[Directions] For this exercise, return the line containing "Task: Click the word Activate in the heading" and every line after it through the end of the records below, without alteration.

[Material shown]

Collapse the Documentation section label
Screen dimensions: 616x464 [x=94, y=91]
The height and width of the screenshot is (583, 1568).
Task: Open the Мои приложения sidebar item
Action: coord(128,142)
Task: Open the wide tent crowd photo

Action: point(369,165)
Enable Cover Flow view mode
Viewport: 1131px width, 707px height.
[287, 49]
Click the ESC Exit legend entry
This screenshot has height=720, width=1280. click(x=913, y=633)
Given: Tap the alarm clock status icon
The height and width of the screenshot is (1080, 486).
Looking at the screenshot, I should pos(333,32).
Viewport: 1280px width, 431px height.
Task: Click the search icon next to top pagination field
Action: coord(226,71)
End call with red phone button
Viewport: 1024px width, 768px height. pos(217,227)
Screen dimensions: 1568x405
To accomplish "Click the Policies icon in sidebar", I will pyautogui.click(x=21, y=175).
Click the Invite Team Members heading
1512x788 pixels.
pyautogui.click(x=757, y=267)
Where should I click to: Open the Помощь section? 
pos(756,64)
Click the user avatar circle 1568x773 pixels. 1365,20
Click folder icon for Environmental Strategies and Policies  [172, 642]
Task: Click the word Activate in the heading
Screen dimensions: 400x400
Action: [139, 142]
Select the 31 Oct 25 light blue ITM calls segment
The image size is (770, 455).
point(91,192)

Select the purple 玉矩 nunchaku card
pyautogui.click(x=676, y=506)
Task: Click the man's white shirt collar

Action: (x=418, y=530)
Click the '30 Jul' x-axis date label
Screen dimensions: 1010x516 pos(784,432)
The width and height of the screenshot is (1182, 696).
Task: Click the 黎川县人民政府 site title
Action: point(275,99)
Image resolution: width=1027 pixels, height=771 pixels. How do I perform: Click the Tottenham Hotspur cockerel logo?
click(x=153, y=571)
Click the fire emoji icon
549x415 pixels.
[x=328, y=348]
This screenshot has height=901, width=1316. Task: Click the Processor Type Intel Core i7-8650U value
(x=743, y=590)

[Task output]
Task: Click the word Activate in the heading
Screen dimensions: 400x400
Action: [139, 142]
Select the 31 Oct 25 light blue ITM calls segment
The image size is (770, 455).
point(91,192)

Select the purple 玉矩 nunchaku card
pyautogui.click(x=676, y=506)
Task: Click the man's white shirt collar

Action: (x=418, y=530)
Click the '30 Jul' x-axis date label
Screen dimensions: 1010x516 pos(784,432)
The width and height of the screenshot is (1182, 696).
Task: Click the 黎川县人民政府 site title
Action: point(275,99)
Image resolution: width=1027 pixels, height=771 pixels. How do I perform: Click the Tottenham Hotspur cockerel logo?
click(x=153, y=571)
Click the fire emoji icon
549x415 pixels.
[x=328, y=348]
This screenshot has height=901, width=1316. Task: Click the Processor Type Intel Core i7-8650U value
(x=743, y=590)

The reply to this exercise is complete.